* REQUIRED ACTION
Could you set down exactly the lines of the data below, starting at the one that holds "Image resolution: width=930" and ending at the one that holds "Screen dimensions: 639x562", both included, and only those?

* PROVIDED RECORDS
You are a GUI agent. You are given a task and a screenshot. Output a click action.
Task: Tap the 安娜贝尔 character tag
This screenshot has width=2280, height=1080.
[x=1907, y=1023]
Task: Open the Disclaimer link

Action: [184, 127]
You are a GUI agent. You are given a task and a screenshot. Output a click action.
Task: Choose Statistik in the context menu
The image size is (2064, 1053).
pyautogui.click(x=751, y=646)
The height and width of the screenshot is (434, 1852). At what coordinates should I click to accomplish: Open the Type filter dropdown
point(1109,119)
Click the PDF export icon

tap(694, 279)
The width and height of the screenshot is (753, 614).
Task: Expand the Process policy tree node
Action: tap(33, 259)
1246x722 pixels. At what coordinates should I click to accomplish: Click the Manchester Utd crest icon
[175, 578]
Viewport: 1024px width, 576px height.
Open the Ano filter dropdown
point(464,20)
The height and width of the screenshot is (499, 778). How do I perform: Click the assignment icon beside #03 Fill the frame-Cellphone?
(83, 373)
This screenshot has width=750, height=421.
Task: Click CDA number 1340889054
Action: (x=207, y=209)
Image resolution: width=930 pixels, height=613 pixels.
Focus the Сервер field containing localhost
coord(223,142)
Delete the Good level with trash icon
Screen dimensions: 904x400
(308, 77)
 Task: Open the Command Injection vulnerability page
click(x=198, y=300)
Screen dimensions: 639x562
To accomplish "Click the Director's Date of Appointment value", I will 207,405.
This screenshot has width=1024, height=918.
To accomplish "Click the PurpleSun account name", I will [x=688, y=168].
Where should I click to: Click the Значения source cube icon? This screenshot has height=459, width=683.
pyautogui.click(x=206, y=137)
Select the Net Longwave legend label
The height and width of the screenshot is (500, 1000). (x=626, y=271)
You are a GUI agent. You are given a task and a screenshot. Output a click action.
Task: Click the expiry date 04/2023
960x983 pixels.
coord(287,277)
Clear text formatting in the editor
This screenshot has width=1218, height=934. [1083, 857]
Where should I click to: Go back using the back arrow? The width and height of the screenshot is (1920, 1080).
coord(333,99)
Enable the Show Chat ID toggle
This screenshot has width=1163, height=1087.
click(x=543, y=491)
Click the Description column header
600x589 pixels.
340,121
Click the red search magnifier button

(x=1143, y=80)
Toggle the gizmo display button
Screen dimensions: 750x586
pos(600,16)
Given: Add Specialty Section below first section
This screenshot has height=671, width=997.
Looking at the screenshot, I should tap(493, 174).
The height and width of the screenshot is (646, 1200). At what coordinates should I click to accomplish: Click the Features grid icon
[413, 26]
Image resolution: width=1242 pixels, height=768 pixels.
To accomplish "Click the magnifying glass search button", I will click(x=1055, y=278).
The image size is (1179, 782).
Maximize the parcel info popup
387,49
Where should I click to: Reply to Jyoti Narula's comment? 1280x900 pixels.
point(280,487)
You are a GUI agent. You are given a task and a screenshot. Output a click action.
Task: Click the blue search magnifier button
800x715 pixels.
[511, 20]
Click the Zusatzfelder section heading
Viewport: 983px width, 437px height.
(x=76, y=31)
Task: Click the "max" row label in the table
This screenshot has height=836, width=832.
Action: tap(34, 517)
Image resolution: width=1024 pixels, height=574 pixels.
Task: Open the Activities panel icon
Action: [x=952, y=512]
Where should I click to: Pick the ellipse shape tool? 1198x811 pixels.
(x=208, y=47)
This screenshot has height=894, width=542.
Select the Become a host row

* PROBLEM SOLUTION
Image resolution: width=930 pixels, height=613 pixels.
Focus the Сервер field containing localhost
coord(223,142)
Delete the Good level with trash icon
Screen dimensions: 904x400
(308, 77)
 Task: Open the Command Injection vulnerability page
click(x=198, y=300)
Screen dimensions: 639x562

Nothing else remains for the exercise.